** Records for this task follows **
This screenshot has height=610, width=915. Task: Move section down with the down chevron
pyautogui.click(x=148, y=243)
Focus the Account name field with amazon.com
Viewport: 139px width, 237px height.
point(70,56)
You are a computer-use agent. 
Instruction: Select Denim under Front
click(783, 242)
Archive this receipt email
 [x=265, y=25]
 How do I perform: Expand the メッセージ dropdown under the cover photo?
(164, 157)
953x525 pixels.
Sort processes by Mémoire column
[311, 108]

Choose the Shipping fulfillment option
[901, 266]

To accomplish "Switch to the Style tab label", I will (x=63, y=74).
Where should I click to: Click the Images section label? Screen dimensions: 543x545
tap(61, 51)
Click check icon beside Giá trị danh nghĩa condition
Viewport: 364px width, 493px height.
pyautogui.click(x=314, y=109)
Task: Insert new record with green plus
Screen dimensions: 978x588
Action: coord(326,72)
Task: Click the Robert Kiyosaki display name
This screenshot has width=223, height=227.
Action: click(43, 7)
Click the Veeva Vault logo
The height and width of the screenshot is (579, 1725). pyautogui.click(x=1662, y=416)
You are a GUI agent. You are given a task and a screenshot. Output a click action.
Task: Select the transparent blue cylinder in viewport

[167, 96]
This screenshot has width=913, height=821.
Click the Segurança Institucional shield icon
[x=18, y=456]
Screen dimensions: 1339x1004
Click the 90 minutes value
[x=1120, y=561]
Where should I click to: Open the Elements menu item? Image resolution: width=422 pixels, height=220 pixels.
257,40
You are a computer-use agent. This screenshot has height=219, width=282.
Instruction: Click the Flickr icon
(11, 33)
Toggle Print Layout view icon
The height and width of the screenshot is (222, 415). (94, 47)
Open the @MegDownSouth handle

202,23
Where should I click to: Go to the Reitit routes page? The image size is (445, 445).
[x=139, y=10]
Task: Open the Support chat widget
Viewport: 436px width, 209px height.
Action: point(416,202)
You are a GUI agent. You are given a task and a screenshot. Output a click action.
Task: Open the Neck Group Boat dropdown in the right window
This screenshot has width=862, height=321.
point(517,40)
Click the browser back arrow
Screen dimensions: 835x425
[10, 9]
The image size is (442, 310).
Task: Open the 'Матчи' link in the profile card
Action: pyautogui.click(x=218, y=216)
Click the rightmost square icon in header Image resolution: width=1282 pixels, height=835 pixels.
** End of Records for this task **
Try it -
Using the entries above, give again each line from the one containing "Open the @MegDownSouth handle" through the last line, exactly and only those.

Task result -
Open the @MegDownSouth handle

202,23
Where should I click to: Go to the Reitit routes page? The image size is (445, 445).
[x=139, y=10]
Task: Open the Support chat widget
Viewport: 436px width, 209px height.
Action: point(416,202)
You are a GUI agent. You are given a task and a screenshot. Output a click action.
Task: Open the Neck Group Boat dropdown in the right window
This screenshot has width=862, height=321.
point(517,40)
Click the browser back arrow
Screen dimensions: 835x425
[10, 9]
The image size is (442, 310).
Task: Open the 'Матчи' link in the profile card
Action: pyautogui.click(x=218, y=216)
Click the rightmost square icon in header Image resolution: width=1282 pixels, height=835 pixels.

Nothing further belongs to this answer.